Wartasentral.com, Jakarta – Serikat Pekerja PT PLN, meminta agar keinginan pemerintah memasukkan soal power wheeling dalam RUU Energi Baru Energi Terbarukan (EBET), hendaknya jangan mereka paksakan.
Pasalnya, itu mereka nilai hanya sekadar memenuhi ‘syahwat politik’ rezim, yang akan berakhir pada Oktober mendatang.
Penolakan terhadap RUU tersebut, hingga kini masih saja bergulir dari para stakeholder.
Hal itu membuktikan, RUU tersebut masih menyimpan sejumlah potensi masalah yang nantinya akan merugikan masyarakat dan negara nantinya.
Baiknya, pembahasan soal RUU khususnya soal skema power wheeling, berlanjut pada periode rezim berikutnya.
Demikian Ketua Umum Serikat Pekerja PT PLN (Persero) Abrar Ali, menanggapi pernyataan Menteri Energi dan Sumber Daya Mineral (ESDM) Arifin Tasrif, saat mengikuti rapat kerja dengan Komisi VII DPR RI di Kompleks Parlemen, Senayan, Jakarta, beberapa waktu lalu.
Pada Rapat itu, Arifin menyatakan pemerintah tidak ragu dan mendorong skema power wheeling, masuk RUU EBET.
Menurut Abrar, kekhawatiran Menteri ESDM Arifin Tasrif terhadap kemungkinan ketidakmampuan PLN menyediakan energi listrik apabila terjadi demand yang tinggi, terkesan sangat ia dramatisasi.
“Terlalu ia dramatisasi soal lonjakan demand tersebut. Buktinya, hingga saat ini kita masih eksis melayani kebutuhan listrik masyarakat dan dunia industri,” cetusnya, Kamis (11/7/2024).
Soal nanti ada lonjakan demand, tekannya, PLN akan mengantisipasinya dengan pertumbuhan jumlah pembangkit baru.
“Jadi jangan terlalu dramatisasi lah, kasihan rakyat. Rakyat kini sudah lelah menghadapi ekonomi yang sedang morat-marit ini,” unggahnya.

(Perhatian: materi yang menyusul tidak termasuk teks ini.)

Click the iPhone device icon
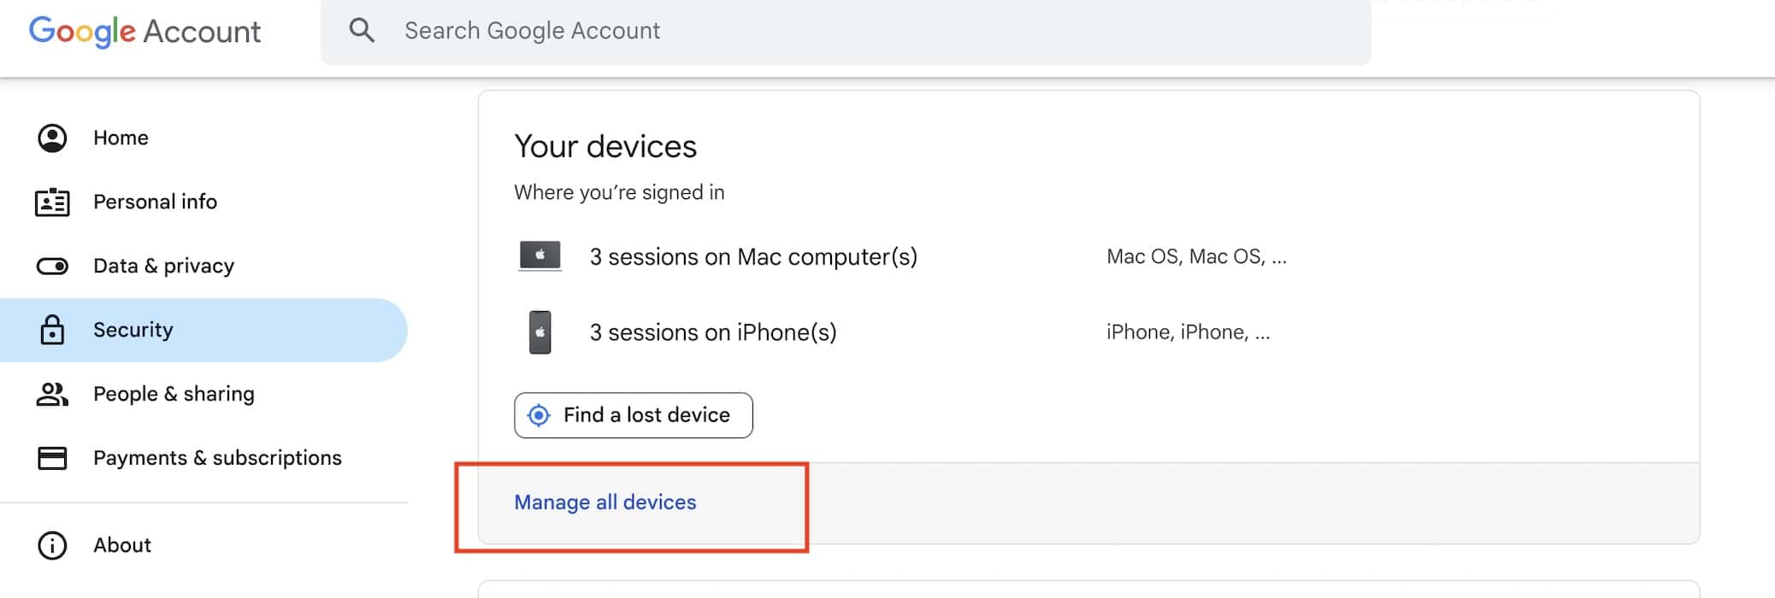 (x=540, y=331)
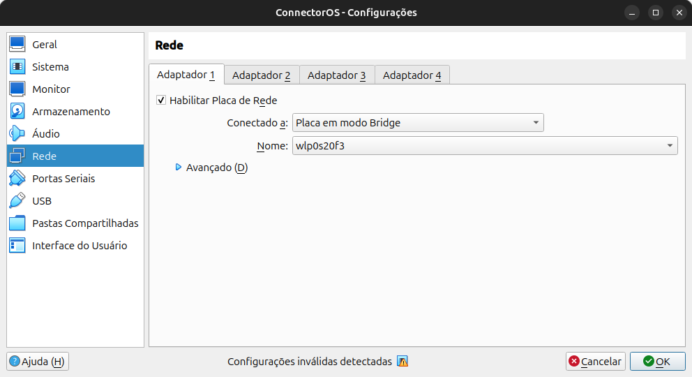This screenshot has height=377, width=692.
Task: Select the Armazenamento disk icon
Action: click(x=17, y=111)
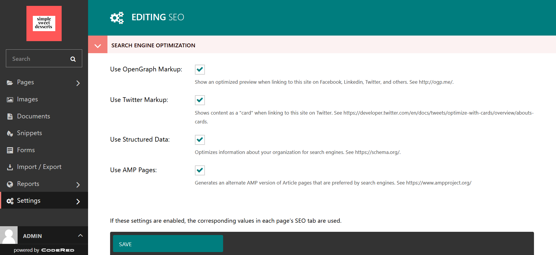Toggle the Use Structured Data checkbox
The height and width of the screenshot is (255, 556).
click(x=200, y=140)
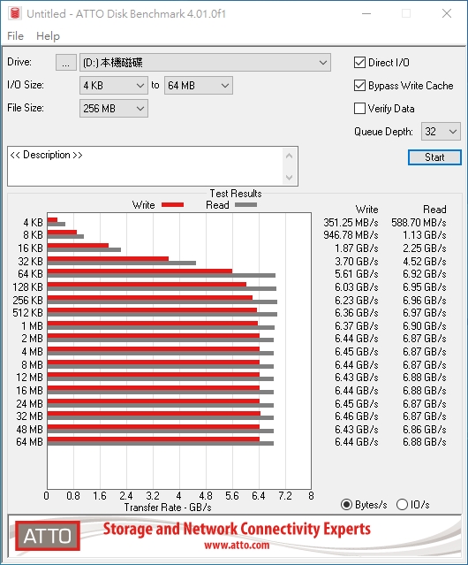Enable the Verify Data checkbox
Screen dimensions: 468x565
(359, 109)
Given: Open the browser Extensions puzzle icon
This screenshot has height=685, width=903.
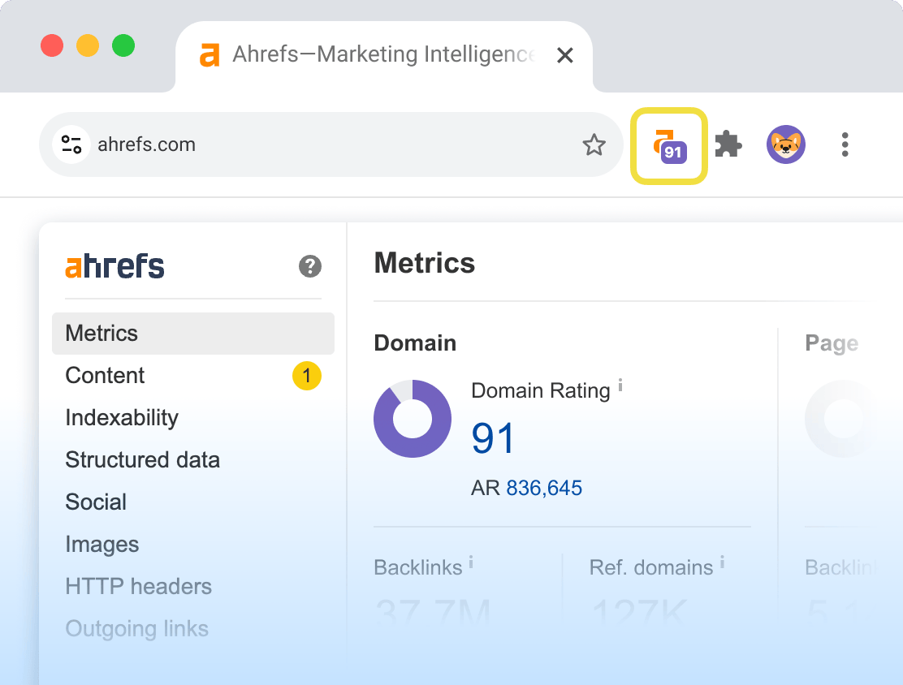Looking at the screenshot, I should [728, 145].
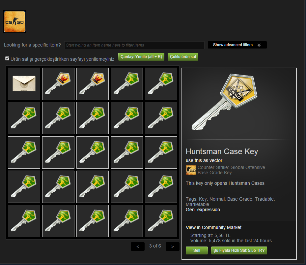Select the second red Phoenix case key
The image size is (306, 265).
click(93, 84)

Menurutnya, terkait soal power wheeling masih harus membutuhkan kajian yang lebih lanjut.
Katanya masih ada penolakan, Buktinya, saat rapat, Wakil Ketua Fraksi Partai Keadilan Sejahtera (PKS) Mulyanto menyatakan, pihaknya menolak skema power wheeling masuk dalam RUU EBET,
“Karena, tidak sekadar mengatur soal sewa jaringan transmisi PLN oleh swasta,” ungkap Abrar.
Ia melihat, ada implikasi yang krusial, PLN tidak lagi menjadi satu-satunya lembaga dalam sistem single buyer and single seller (SBSS), tapi membentuk multi buyer and multi seller system (MBMS).
Penolakan yang sama, ungkap Abrar juga pengamat ekonomi energi Universitas Gadjah Mada (UGM) Fahmy Radhi sampaikan.
Bagi Fahmy, skema power wheeling berpotensi menambah beban APBN dan merugikan negara.
Alasannya, power wheeling akan menggerus permintaan pelanggan organik PLN hingga 30 persen dan pelanggan nonorganik hingga 50 persen.
“Penurunan ini, tidak hanya memperbesar kelebihan pasokan PLN, tapi juga menaikkan harga pokok penyediaan (HPP) listrik,” terangnya.
Dampaknya, dapat membengkakkan APBN untuk membayar kompensasi kepada PLN, sebagai akibat tarif listrik PLN di bawah HPP dan harga keekonomian.
Terhadap rakyat, penetapan tarif listrik yang diserahkan kepada mekanisme pasar, akan membuat tarif listrik bergantung demand and suplly.
Terhadap masih adanya kontra soal power wheeling tersebut, Abrar menyatakan, pembahasan RUU EBET hendaknya lanjut, pada masa presiden periode 2024-2029 mendatang.
“Jadi kita masih ada waktu untuk melakukan pembahasannya, sehingga tidak ada yang dirugikan,” ucapnya.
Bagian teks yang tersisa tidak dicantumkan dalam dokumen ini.